What the task asks | Substitute "Display size" for every "Screen dimensions" in the material below, leaving everything else unchanged.

Excerpted records |
******

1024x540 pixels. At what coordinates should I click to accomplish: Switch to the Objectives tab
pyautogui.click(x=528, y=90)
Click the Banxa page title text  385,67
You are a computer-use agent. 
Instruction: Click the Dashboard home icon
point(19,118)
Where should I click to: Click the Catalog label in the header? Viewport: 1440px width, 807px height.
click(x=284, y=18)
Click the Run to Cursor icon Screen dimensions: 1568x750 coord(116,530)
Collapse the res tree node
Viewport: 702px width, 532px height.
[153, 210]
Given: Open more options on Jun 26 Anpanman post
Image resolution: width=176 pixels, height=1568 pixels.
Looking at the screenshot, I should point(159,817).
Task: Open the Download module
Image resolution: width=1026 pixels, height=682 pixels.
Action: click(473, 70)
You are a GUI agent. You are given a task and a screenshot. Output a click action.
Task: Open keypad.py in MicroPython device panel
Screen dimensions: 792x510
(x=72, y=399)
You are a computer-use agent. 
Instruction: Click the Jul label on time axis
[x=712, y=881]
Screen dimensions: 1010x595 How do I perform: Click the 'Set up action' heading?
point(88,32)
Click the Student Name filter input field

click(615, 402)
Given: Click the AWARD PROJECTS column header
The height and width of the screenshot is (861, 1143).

******

Reply to the exercise |
1024x540 pixels. At what coordinates should I click to accomplish: Switch to the Objectives tab
pyautogui.click(x=528, y=90)
Click the Banxa page title text  385,67
You are a computer-use agent. 
Instruction: Click the Dashboard home icon
point(19,118)
Where should I click to: Click the Catalog label in the header? Viewport: 1440px width, 807px height.
click(x=284, y=18)
Click the Run to Cursor icon Display size: 1568x750 coord(116,530)
Collapse the res tree node
Viewport: 702px width, 532px height.
[153, 210]
Given: Open more options on Jun 26 Anpanman post
Image resolution: width=176 pixels, height=1568 pixels.
Looking at the screenshot, I should point(159,817).
Task: Open the Download module
Image resolution: width=1026 pixels, height=682 pixels.
Action: click(473, 70)
You are a GUI agent. You are given a task and a screenshot. Output a click action.
Task: Open keypad.py in MicroPython device panel
Display size: 792x510
(x=72, y=399)
You are a computer-use agent. 
Instruction: Click the Jul label on time axis
[x=712, y=881]
Display size: 1010x595 How do I perform: Click the 'Set up action' heading?
point(88,32)
Click the Student Name filter input field

click(615, 402)
Given: Click the AWARD PROJECTS column header
The height and width of the screenshot is (861, 1143).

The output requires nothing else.